Wizards of the Coast released an updated version of Dungeons & Dragons, edition 3.5, at Gen Con 36 in August 2003. Third-party publishers were given little warning regarding the update and therefore many companies were stuck with books that were out-of-date before even reaching their audience. Wizards did not make any 3.5 update available for the d20 trademark. Between these two crises, many d20 publishers went out of business or left the field, but most that remained totally abandoned the d20 trademark in favor of publishing under the OGL. Publishers realized that they could publish d20 games successfully without depending upon the core books from Wizards of the Coast, and publishers even started to create OGL-based games that were direct competitors to D&D.

== Trademark license ==
Because Dungeons & Dragons is the most popular role-playing game in the world, many third-party publishers of the 2000s produced products designed to be compatible with that game and its cousin, d20 Modern. Wizards of the Coast provided a separate license allowing publishers to use some of its trademarked terms and a distinctive logo to help consumers identify these products. This was known as the d20 System Trademark License (d20STL).

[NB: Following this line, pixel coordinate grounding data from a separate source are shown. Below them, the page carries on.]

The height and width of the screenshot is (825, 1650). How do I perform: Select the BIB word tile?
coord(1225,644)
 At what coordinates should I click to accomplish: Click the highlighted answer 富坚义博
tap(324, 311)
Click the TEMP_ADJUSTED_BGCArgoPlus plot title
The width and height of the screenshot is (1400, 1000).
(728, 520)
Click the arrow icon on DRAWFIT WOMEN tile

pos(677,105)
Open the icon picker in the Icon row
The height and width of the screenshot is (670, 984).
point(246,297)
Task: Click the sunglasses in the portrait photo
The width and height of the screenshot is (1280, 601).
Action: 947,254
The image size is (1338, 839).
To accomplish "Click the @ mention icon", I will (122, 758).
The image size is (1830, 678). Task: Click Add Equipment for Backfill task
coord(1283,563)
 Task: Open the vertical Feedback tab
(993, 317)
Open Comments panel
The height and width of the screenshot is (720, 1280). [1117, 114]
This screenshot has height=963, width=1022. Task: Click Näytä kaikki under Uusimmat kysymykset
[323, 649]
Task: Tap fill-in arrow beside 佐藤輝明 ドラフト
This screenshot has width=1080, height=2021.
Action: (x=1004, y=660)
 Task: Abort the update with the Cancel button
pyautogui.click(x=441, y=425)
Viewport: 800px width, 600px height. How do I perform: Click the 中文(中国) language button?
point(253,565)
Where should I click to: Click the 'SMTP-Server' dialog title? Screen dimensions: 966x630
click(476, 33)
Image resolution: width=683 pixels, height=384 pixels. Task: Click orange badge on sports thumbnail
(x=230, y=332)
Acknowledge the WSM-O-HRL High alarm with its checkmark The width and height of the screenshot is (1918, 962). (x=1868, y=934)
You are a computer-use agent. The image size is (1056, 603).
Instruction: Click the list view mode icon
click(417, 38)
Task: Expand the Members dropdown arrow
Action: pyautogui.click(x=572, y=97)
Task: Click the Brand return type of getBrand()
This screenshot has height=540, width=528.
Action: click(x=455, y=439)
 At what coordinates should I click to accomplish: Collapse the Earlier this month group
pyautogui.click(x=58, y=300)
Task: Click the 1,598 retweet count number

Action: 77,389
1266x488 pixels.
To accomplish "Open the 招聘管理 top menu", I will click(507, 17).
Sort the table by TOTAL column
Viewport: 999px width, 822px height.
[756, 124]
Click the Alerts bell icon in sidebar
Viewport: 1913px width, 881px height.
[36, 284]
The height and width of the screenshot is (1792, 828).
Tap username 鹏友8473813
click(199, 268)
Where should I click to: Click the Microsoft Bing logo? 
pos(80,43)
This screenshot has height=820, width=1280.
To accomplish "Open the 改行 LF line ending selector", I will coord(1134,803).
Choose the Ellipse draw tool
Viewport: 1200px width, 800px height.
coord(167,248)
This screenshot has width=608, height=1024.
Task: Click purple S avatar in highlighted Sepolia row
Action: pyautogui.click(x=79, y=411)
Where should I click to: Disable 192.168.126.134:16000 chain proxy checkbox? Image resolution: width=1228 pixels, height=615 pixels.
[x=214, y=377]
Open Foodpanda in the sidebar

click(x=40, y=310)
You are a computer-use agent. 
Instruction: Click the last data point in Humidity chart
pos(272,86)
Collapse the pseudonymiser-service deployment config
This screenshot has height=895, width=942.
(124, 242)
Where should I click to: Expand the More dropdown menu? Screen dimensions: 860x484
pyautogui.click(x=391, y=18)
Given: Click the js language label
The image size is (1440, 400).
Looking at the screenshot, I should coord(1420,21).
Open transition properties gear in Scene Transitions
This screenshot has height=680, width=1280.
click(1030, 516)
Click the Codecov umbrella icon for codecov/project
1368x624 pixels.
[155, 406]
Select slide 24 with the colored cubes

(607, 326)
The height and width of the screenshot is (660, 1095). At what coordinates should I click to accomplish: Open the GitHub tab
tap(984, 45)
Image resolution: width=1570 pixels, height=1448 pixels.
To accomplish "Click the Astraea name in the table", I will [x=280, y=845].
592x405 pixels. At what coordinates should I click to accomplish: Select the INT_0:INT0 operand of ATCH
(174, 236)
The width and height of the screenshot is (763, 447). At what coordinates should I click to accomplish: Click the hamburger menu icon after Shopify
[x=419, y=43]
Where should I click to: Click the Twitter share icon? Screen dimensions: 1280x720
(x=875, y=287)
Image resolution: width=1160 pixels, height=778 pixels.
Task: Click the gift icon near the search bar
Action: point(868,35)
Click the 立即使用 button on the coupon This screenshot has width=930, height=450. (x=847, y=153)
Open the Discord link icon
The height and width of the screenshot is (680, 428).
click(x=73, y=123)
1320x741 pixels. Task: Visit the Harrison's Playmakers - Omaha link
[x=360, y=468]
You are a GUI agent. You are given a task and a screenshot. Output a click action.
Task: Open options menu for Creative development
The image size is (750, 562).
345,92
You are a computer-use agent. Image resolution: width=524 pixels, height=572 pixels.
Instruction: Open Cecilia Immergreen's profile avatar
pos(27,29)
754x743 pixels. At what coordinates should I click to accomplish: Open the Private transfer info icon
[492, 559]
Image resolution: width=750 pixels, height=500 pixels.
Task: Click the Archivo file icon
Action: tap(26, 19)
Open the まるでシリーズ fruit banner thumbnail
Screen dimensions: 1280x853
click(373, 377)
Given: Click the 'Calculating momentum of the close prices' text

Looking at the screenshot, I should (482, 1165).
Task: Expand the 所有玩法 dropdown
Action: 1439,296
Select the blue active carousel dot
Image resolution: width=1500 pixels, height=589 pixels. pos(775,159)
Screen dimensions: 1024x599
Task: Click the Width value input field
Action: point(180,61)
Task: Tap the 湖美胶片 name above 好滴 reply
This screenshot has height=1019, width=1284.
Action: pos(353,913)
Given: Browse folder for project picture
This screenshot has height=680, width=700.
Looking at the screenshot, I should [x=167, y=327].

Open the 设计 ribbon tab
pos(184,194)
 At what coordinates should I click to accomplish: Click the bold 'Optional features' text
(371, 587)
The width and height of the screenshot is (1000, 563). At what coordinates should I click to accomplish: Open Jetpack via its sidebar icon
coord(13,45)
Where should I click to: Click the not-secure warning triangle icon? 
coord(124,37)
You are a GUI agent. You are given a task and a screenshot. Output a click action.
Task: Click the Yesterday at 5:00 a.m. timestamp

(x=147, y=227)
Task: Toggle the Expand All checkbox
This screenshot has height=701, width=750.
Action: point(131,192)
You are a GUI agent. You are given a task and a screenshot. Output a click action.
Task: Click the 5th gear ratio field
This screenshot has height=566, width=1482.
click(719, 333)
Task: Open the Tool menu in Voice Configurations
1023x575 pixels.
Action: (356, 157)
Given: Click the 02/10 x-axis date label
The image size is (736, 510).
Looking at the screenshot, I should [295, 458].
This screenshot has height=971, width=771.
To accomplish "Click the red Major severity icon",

The d20STL required publishers to exclude character-creation and advancement rules, apply certain notices, and adhere to an acceptable content policy. D20STL products were also required to clearly state that they require the core books from Wizards of the Coast for use. All d20STL products also had to use the OGL to make use of d20 System open content. However, products that only use the OGL are not bound by these restrictions; thus publishers were able to use the OGL without using the d20STL, and by including their own character-creation and advancement rules allow them to function as complete standalone games.

With the release of the 4th edition of Dungeons & Dragons in 2008, Wizards of the Coast revoked the original d20STL, replacing it with a new license specifically for D&D, known as the Game System License. The terms of this license are similar to the d20STL, but there is no associated OGL or Open Content, and the 4th-edition SRD merely lists the items and terms which may be used in licensed products. This did not affect the legal standing of the OGL, and products based on the SRD may still be released under the OGL alone.

== Controversy ==
When gaming company Valar Project attempted to publish the d20 Book of Erotic Fantasy (BoEF), which focused on sexual content, Wizards of the Coast altered the d20 System Trademark License in advance of publication of BoEF by adding a "quality standards" provision that required publishers to comply with "community standards of decency." This subsequently prevented the book's publication under the d20STL. Wizards of the Coast said this was done to protect its d20 System trademark. The Book of Erotic Fantasy was subsequently published without the d20 System trademark under the OGL. Other books subsequently published under similar circumstances include Skirmisher Publishing's Nuisances, which includes on its cover the disclaimer "Warning: intended for mature readers only."

The same round of changes to the license also limited the size at which the text "Requires the use of the Dungeons & Dragons Player's Handbook, Third Edition, published by Wizards of the Coast" (which is required to appear on the front or back cover of most fantasy d20 System products) could be printed, and prohibited making part of it larger than the rest.